But between her first two vampire novels, she also published a short story called "The Master of Rampling Gate" about (surprise!) a fey, beautiful, angsty immortal. It's graced with lush prose, but the dialogue is painfully stilted, the characters are undeveloped, and the romance has as much emotional depth as Twilight. Yes, I went there.

After their dad dies, Julie and Richard inherit the ancestral castle of Rampling Gate. Their father made Richard promise to tear it down before he died, which is apparently connected to a beautiful young man that Julie saw years ago. When that man reappears, he and Julie fall madly in love, and he shows her the reason why he doesn't want Rampling Gate torn down.

"The Master of Rampling Gate" really shows why Anne Rice should avoid writing short stories. If it had been expanded to a full-length novel, this story might have actually been a very compelling gothic romance -- especially since this was Rice approaching the height of her skill. Instead, it feels like a teenage girl's fanfiction written in her style.
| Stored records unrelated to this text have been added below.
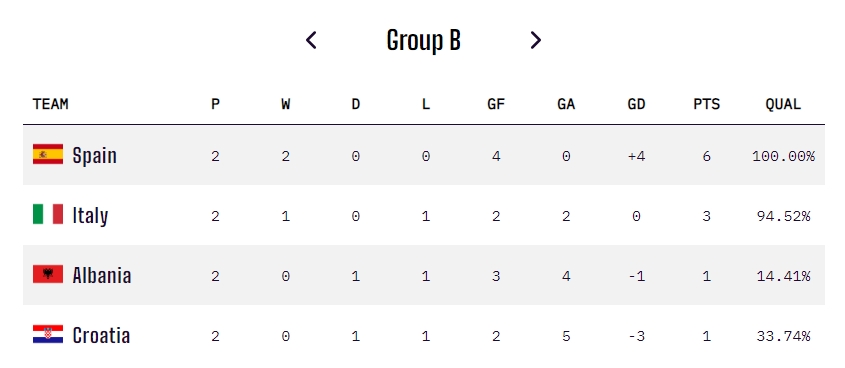
Task: Click Croatia's 33.74% qualification value
Action: tap(784, 336)
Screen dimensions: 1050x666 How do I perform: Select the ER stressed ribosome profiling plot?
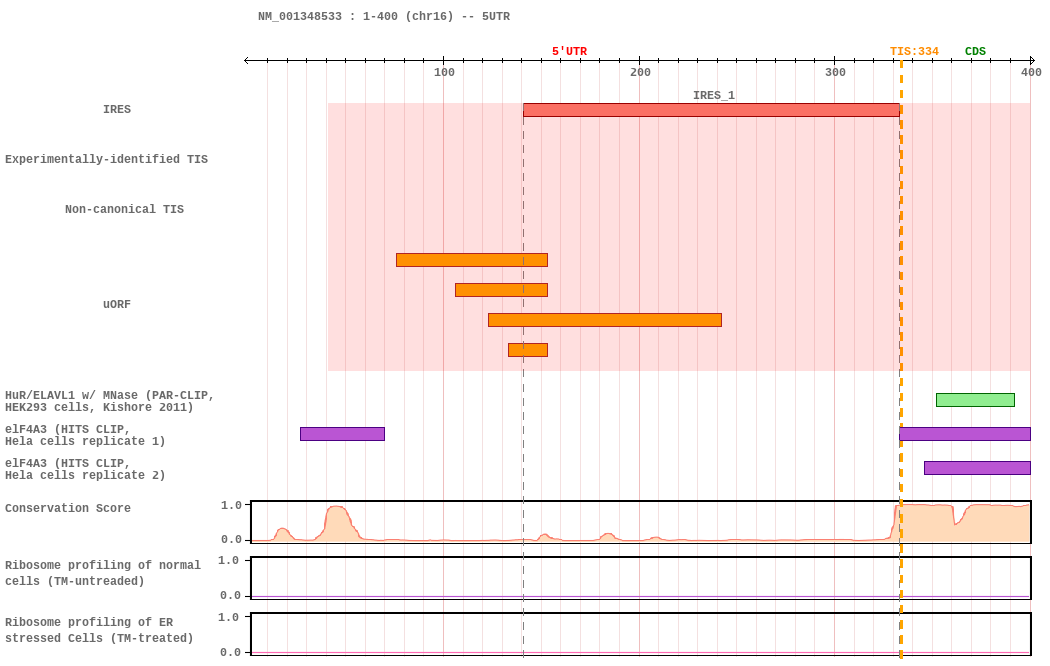coord(640,634)
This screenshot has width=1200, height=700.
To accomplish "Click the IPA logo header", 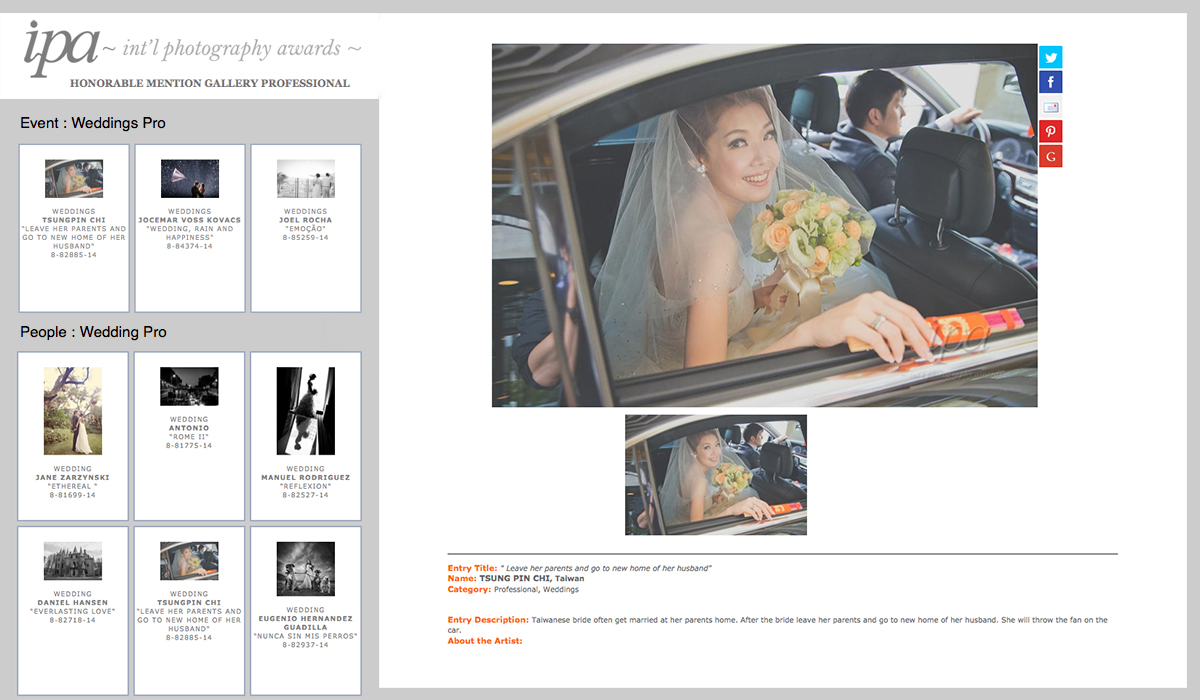I will coord(190,55).
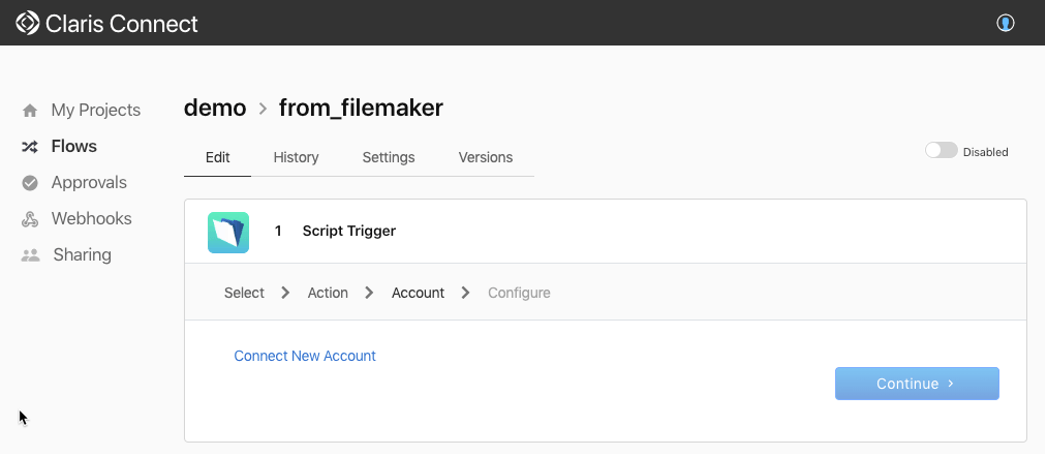
Task: Click the shuffle icon beside Flows
Action: [x=30, y=147]
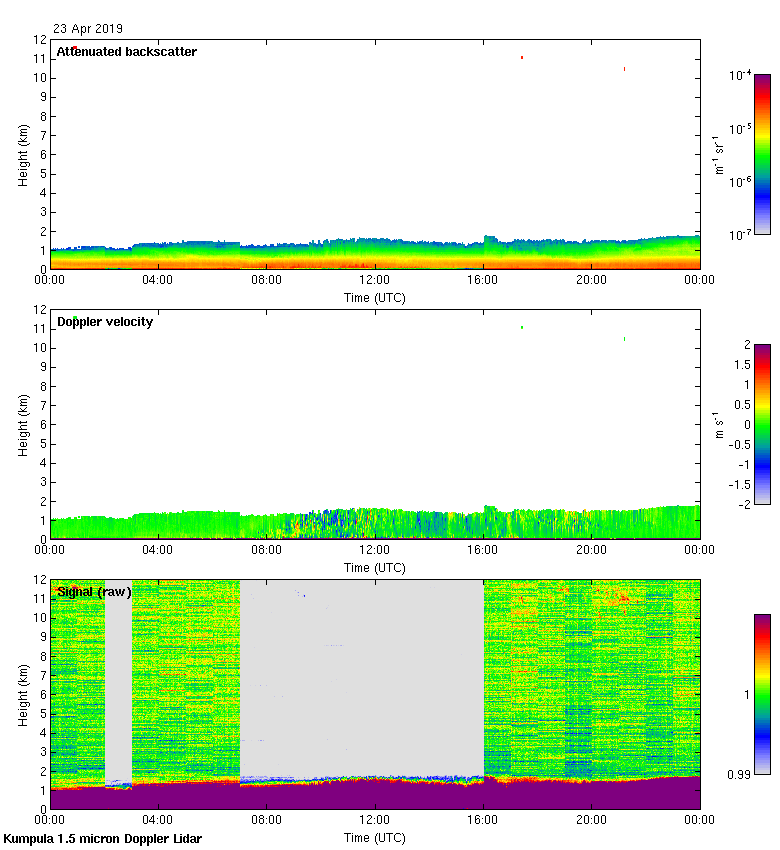Click the Height (km) label of the Doppler plot
780x850 pixels.
pos(24,425)
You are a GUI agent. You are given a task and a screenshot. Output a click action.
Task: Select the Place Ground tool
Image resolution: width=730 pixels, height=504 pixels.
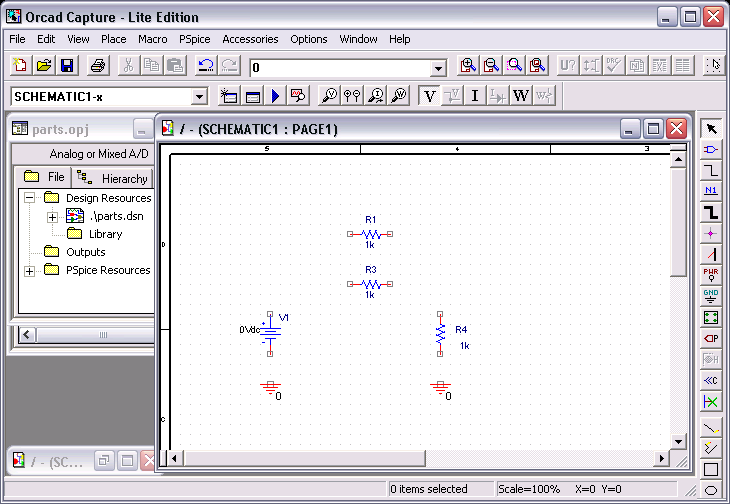click(711, 295)
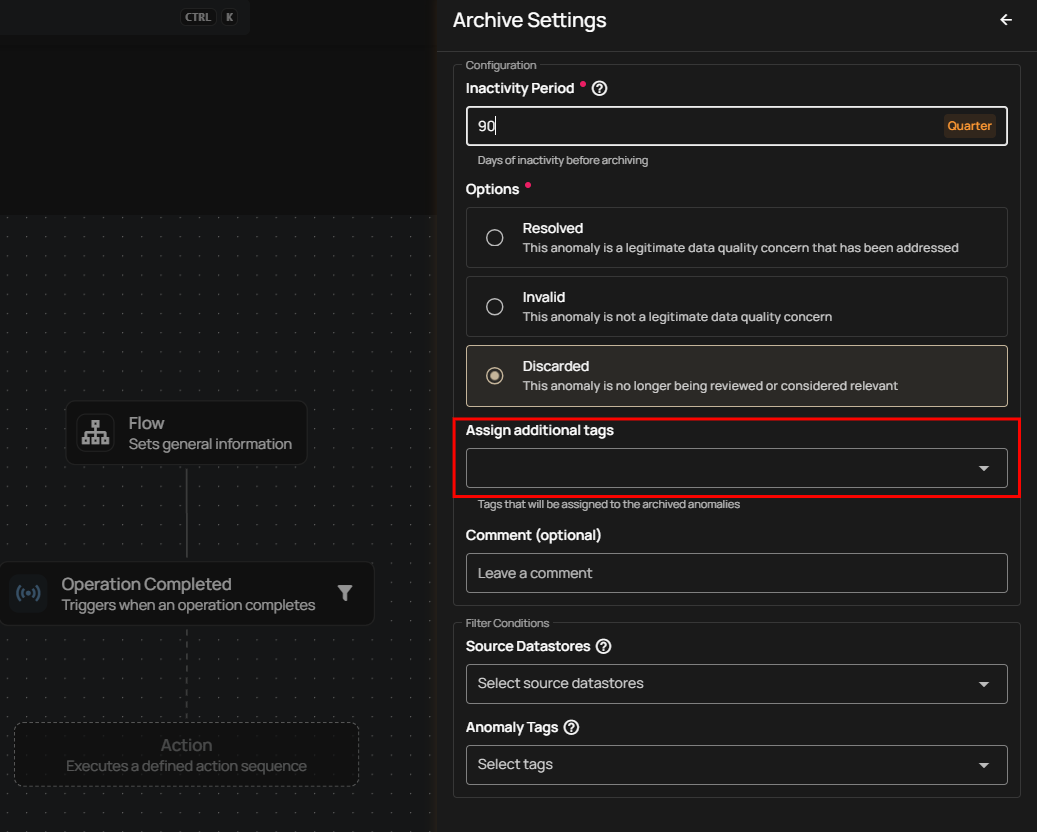
Task: Select the Invalid option
Action: pos(494,306)
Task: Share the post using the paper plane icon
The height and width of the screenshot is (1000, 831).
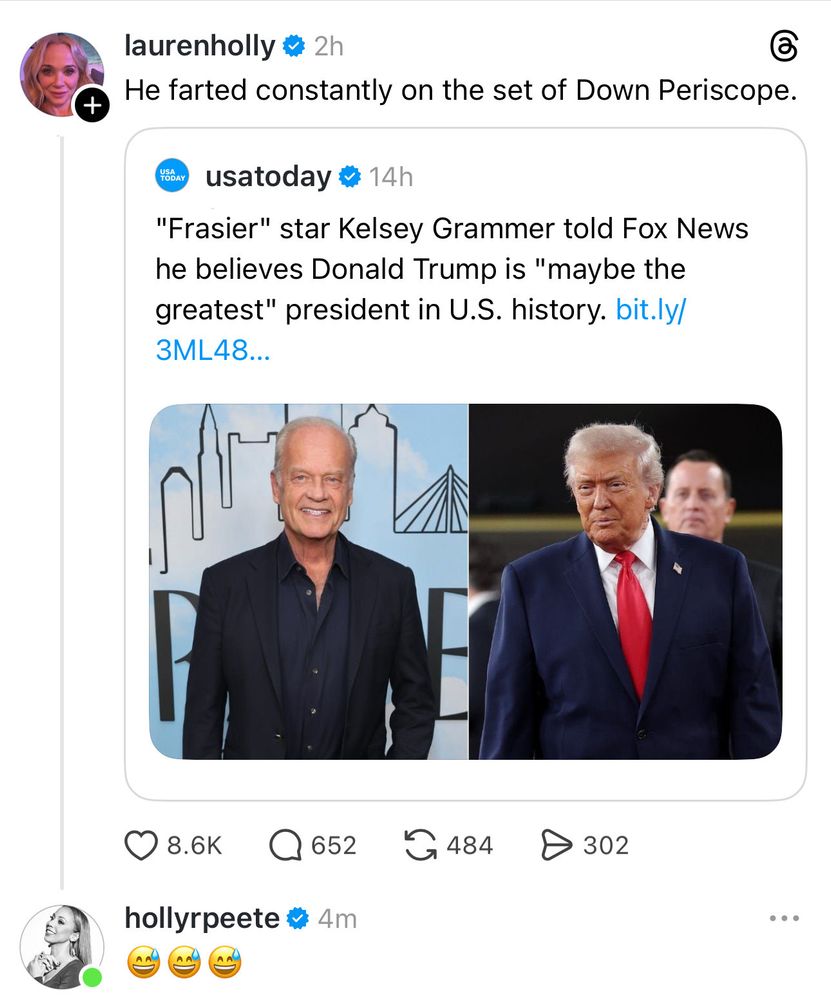Action: coord(557,845)
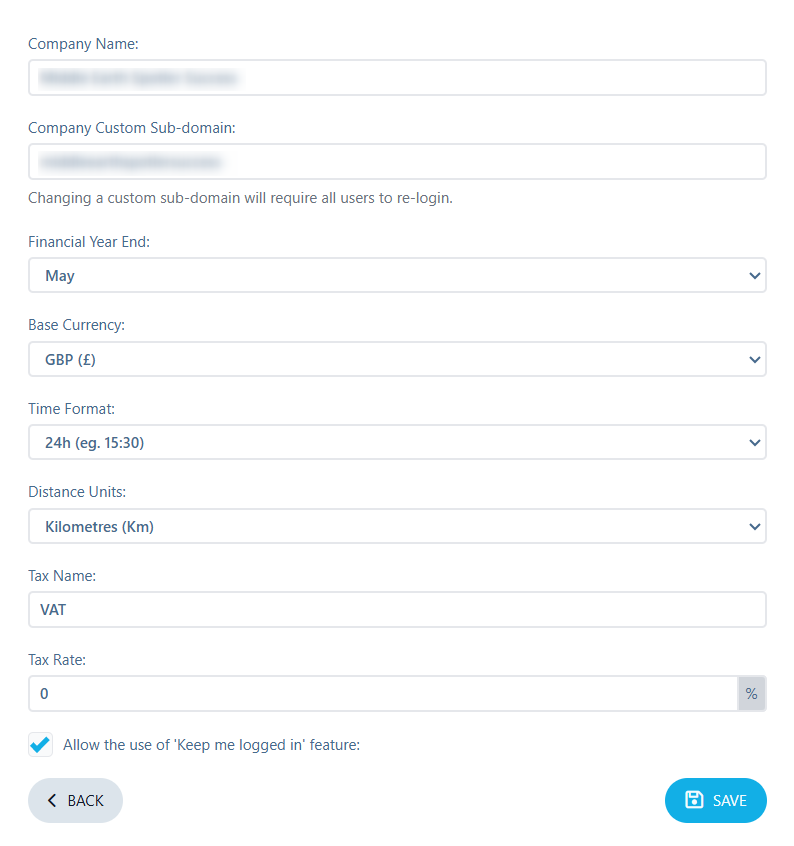This screenshot has height=846, width=794.
Task: Click the percent symbol addon
Action: (x=751, y=693)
Admittedly there are a lot of really beautiful descriptions in this story, and Rice does conjure up a feeling of haunted, history-soaked atmosphere. However, her old-timey dialogue is painfully clunky ("And yet you suffer so, and it is as if you can love!"), she misuses the word "innocent" about a dozen times, and she careens through the thin plot like a drunk driver.

To make matters worse, the love story is HORRIBLE. Julie falls for the vampire because he's pretty, and he falls for her because... apparently her mind is so wonderful and special. They literally fall in love at first sight, without exchanging a single word, and immediately decide to be together forever. Stephenie Meyer would be proud of a romance like that.

"The Master of Rampling Gate" is a painfully immature work that might have been okay if it had been a full-length novel. But with only a short space to work in, the love story and characters are as thin as paper.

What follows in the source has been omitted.